A relief for crude oil price woes looks elusive in the coming quarters even as the prices fall by nearly 70% since June 2014. While a decent demand supported oil prices from falling further in the past few months, despite supply glut, a slowdown in major economies has now become a big cause of concern for the oil markets.
Until recently, oil prices have come under pressure due to oversupply issues, as oil producing countries shelved the idea of cutting output to shore up prices. Saudi Arabia, the world's largest oil producer, has been vehemently opposing the proposal of reducing the production on concerns over losing its market share to other producers.
But now, oil prices seems to be facing demand side worries, as the major oil consuming countries show signs of slowdown.

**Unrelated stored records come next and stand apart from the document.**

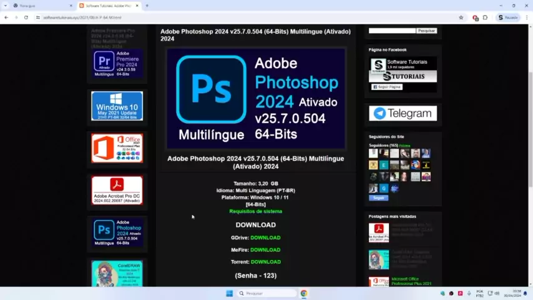
Task: Open the Adobe Premiere Pro 2024 thumbnail
Action: (x=117, y=64)
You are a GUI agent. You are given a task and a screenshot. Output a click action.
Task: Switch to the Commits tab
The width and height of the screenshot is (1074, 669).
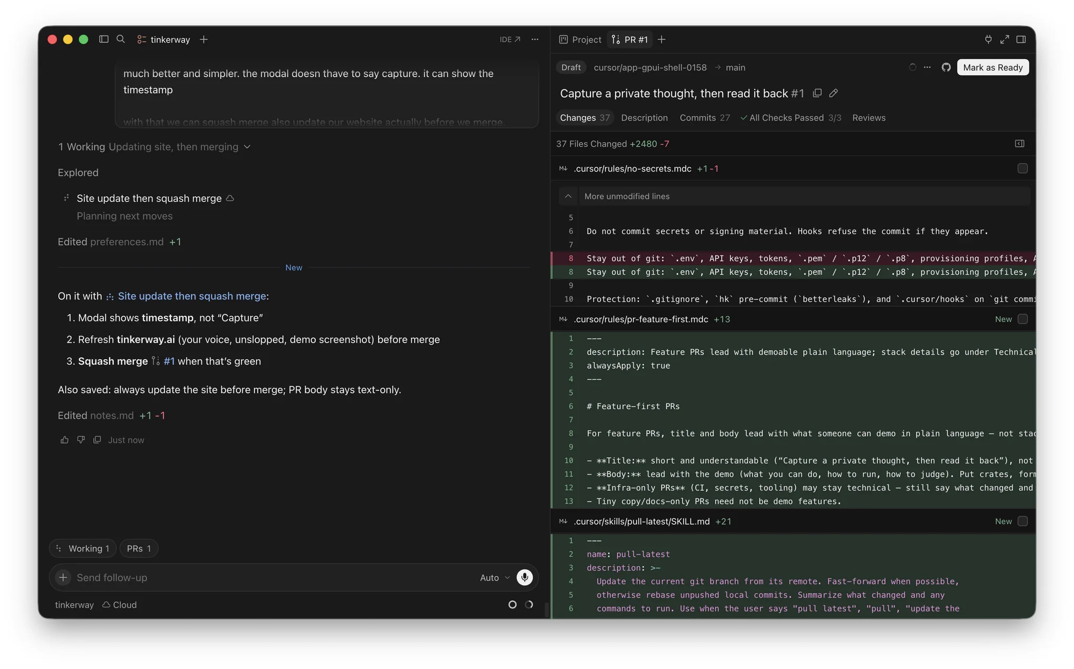tap(704, 118)
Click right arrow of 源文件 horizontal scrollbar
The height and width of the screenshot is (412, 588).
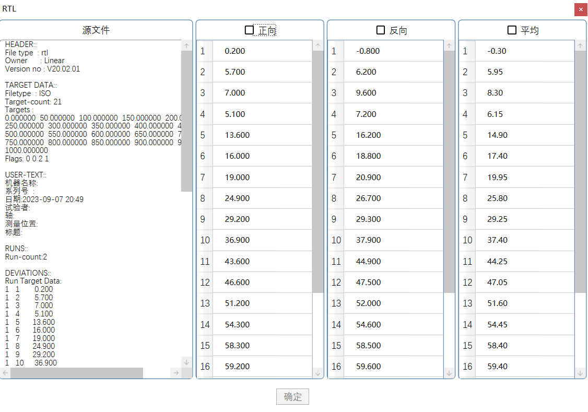point(176,373)
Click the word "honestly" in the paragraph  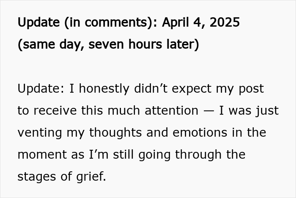pyautogui.click(x=100, y=88)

Oil product demand growth in Europe contracted for the first time in 10 months in October, while diesel and gasoline demand growth in China, one of the world's largest consumers of oil, showed a decline, according to Oil analysts JBC Energy.
"The demand situation does not support a return to a higher price environment," Reuters quoted derivatives exchange operator CME Group as saying.

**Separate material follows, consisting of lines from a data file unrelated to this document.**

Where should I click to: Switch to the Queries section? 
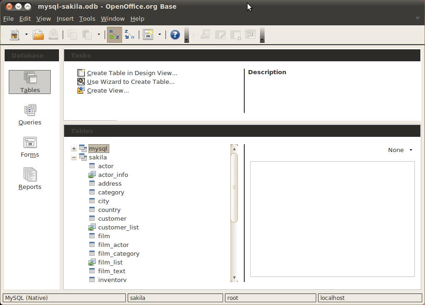pyautogui.click(x=30, y=114)
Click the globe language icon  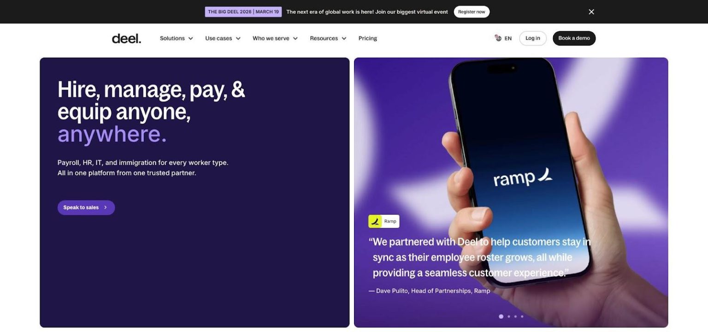tap(498, 38)
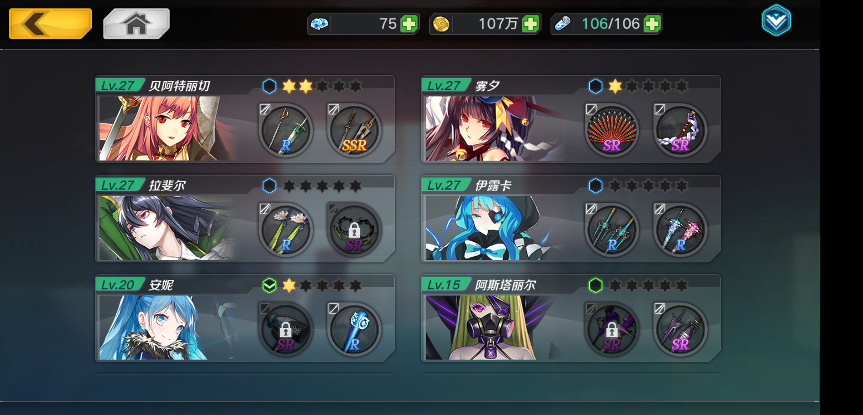Select 贝阿特丽切's R sword weapon
The width and height of the screenshot is (863, 415).
click(286, 131)
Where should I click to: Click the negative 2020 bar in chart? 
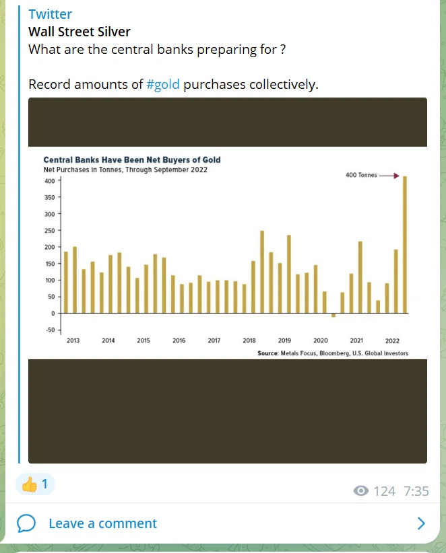[x=333, y=316]
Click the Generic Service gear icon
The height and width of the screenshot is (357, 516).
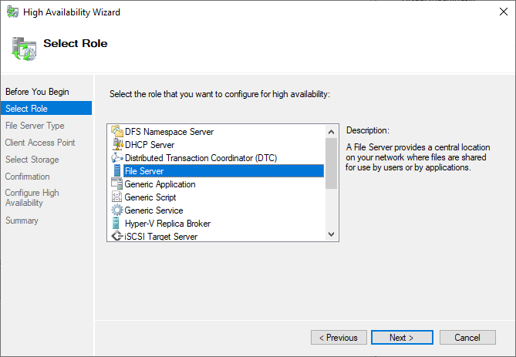tap(117, 210)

"China is still decelerating. Growth in emerging markets is slow. Europe may grow 1 percent to 2 percent in real GDP terms, the U.S. a little better, and Japan a little less. No major demand surges here."
Overall, crude oil prices have seen nearly 70% decline since last year, falling from highs of over $100 a barrel as the Organization of the Petroleum Exporting Countries (OPEC), which produces 31.7 million barrels a day, decided not to cut output to defend market share.
The oversupply situation is expected to get worse once oil exports from Iran hit the global market, as the sanctions over its nuclear programme have been eased by the Western countries.
In its recent report, global brokerage Goldman Sachs predicted that oil prices will fall to as low as $20 a barrel in coming months.
The benchmark Brent crude prices traded above $36 per barrel on Monday, staying close to 11-year lows hit earlier in December.